Our study showed that in China, the CRU as a whole has fallen to a normal level with the gradual liberalization of the two-child policy after the one-child policy. The two-child policy has been a very important factor in the context of the decline of the CRU. The two-child policy has also yielded good results, such as a lower MC rate, fewer girl deaths, fewer sex-selective abortions. For the Chinese government, there has been much to be done to improve the level of maternal health care, ensure the well-being of women of childbearing age and reduce the incidence of pregnancy complications.
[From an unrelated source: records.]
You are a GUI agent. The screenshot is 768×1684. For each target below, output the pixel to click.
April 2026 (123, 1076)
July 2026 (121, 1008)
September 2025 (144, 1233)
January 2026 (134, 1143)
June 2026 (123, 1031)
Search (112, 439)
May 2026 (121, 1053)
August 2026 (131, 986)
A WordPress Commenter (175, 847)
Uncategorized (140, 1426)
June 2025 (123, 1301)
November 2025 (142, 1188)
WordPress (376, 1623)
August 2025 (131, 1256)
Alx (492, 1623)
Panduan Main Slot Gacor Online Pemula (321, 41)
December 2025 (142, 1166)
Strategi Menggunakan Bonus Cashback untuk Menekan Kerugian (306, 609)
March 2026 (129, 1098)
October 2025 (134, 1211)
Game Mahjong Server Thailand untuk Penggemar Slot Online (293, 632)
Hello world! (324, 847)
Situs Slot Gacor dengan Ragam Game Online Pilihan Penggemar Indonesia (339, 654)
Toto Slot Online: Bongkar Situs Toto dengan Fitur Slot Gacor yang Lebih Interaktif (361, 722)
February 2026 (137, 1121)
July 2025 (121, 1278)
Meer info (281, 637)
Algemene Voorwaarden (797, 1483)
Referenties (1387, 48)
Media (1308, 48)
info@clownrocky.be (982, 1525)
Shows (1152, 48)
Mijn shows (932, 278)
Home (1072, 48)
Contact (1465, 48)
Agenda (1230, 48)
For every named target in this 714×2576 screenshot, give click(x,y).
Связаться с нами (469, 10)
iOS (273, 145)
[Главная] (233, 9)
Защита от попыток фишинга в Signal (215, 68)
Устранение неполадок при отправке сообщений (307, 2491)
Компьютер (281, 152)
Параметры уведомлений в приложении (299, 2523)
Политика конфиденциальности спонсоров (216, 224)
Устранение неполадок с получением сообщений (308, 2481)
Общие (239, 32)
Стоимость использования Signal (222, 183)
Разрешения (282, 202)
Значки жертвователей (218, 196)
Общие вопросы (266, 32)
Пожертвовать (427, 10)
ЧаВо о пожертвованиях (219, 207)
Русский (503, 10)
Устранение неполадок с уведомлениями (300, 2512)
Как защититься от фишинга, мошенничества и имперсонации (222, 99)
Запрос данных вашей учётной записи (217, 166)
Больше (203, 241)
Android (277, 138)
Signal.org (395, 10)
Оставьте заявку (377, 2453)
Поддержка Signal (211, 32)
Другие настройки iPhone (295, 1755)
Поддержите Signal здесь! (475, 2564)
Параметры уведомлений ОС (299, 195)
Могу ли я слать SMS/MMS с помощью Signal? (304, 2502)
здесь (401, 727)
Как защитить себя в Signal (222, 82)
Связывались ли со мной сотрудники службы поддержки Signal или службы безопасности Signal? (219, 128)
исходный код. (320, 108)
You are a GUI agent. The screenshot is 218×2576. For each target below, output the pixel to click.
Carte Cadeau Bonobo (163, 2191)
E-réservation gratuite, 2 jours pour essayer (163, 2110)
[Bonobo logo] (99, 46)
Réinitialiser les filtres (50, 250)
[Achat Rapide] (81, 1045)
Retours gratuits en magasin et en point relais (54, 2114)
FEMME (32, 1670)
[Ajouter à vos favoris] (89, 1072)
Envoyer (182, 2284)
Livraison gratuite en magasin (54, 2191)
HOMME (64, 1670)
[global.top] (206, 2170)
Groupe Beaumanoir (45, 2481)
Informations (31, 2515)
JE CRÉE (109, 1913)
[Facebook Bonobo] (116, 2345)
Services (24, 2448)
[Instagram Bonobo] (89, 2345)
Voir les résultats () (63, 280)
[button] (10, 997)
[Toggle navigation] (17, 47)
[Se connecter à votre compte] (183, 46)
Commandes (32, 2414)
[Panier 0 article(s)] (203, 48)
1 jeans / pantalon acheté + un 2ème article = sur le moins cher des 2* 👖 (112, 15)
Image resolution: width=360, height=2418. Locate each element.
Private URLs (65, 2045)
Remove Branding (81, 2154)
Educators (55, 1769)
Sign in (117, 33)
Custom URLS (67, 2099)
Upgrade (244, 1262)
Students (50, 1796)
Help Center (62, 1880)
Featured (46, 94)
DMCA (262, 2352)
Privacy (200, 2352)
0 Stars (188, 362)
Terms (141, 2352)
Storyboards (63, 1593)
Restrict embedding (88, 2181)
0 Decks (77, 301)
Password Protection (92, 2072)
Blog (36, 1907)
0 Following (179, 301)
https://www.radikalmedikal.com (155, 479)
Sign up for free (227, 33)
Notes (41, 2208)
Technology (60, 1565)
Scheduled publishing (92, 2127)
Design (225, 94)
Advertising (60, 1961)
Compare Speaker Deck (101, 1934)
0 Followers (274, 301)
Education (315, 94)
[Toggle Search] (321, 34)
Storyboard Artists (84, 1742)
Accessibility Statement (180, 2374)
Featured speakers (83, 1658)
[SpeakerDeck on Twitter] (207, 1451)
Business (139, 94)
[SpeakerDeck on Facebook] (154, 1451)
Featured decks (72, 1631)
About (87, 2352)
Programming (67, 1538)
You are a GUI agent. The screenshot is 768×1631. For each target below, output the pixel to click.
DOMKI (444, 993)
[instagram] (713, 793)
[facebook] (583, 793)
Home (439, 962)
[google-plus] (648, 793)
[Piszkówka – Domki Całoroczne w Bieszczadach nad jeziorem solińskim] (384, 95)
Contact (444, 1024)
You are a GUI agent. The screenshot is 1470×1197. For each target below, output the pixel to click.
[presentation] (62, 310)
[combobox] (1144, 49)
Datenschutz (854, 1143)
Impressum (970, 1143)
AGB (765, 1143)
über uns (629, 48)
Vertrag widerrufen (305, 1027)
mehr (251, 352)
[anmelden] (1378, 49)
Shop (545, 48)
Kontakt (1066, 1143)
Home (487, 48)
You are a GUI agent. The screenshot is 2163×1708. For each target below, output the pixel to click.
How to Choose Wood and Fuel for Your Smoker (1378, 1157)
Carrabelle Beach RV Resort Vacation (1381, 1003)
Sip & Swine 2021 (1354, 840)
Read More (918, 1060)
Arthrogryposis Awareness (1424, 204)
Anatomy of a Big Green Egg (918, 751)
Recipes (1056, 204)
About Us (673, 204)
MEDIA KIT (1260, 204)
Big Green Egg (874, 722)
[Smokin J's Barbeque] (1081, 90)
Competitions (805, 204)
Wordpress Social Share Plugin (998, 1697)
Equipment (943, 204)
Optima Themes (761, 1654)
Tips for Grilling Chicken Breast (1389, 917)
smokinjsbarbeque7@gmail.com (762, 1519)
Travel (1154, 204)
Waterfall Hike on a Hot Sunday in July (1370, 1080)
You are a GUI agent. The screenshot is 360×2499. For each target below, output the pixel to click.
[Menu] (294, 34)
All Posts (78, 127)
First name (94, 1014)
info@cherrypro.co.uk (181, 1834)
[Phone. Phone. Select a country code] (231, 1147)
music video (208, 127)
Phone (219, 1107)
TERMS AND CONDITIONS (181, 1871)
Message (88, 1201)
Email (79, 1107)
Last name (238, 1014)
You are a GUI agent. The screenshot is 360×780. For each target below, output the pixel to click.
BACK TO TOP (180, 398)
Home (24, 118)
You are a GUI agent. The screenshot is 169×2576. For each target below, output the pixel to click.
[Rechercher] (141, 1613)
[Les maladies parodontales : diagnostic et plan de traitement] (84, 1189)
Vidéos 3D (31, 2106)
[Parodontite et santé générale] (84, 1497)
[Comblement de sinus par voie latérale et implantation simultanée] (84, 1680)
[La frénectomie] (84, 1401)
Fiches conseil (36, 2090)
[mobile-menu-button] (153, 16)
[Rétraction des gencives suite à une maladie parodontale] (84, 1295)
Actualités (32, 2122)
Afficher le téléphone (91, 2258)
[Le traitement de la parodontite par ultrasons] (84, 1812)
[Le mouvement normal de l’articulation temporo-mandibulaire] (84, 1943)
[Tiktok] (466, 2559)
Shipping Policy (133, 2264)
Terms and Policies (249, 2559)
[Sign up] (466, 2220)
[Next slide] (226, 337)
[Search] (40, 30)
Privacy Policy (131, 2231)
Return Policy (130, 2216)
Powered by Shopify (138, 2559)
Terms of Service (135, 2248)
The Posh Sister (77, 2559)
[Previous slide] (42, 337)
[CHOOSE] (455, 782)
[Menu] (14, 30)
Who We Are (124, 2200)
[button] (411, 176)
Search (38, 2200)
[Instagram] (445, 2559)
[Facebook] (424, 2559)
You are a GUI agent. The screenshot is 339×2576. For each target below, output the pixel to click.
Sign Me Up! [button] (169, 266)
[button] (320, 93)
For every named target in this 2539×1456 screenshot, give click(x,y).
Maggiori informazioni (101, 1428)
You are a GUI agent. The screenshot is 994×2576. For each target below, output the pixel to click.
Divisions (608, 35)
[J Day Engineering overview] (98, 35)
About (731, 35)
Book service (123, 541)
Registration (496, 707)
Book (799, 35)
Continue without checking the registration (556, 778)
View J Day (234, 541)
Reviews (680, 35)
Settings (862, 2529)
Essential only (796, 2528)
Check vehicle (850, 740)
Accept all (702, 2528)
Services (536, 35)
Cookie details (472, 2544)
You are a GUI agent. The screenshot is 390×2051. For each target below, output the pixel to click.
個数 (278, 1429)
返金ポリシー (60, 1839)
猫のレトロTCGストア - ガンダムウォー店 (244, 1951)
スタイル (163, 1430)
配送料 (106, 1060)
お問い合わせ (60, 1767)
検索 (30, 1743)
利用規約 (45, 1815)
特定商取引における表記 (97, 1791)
In October 2015, China`s one-child policy was replaced by a universal two-child policy. The effects of the new policy are inevitably speculative, but predictions can be made based on recent trends. Population growth will be relatively low, peaking at 1.45 billion in 2029 (up from a peak of 1.4 billion in 2023 if the one-child policy continues). The new policy will allow almost all Chinese to have their preferred number of children. The benefits of the new policy include: a sharp reduction in abortions due to unauthorized pregnancies, the de facto elimination of the problem of unregistered children and a more normal male-to-female ratio. All of these effects are expected to improve health outcomes. The impact of the new policy on the shrinking workforce and the rapid ageing of the population will only be felt in two decades.

In the meantime, more robust policies are needed to address the social, health and nursing needs of the elderly population. The legacy of China`s one-child regime is still painfully felt by many who have suffered from having more children. Ran Zheng for NPR Hide caption Medical staff mass babies at a child care center in Yongquan, Chongqing County, southwest China, December 15, 2016. China recorded 1 million more births in 2016 than in 2015 after the end of the one-child policy. AFP via Getty Images Hide the caption As one of the most controversial policies in history, a debate has raged over the positive and negative effects of the one-child policy. The authorities claim that 400 million births were prevented, which contributed to an increase in GDP per capita.9 However, this assessment is disputed by claims that the higher number of births avoided includes the effects of later and shorter policies and that the one-child policy has prevented births closer to 200 million births.10 In addition, many scientists believe that rapid economic development alone has prevented fertility. would have been significantly reduced. as was the case in many other developing countries, such as Thailand, where the total fertility rate fell from 5.6 in 1970 to 2.1 in 1990.11 This possibility, combined with the very rapid decline in fertility during the later shorter policy, raises the obvious question of whether the one-child policy was necessary.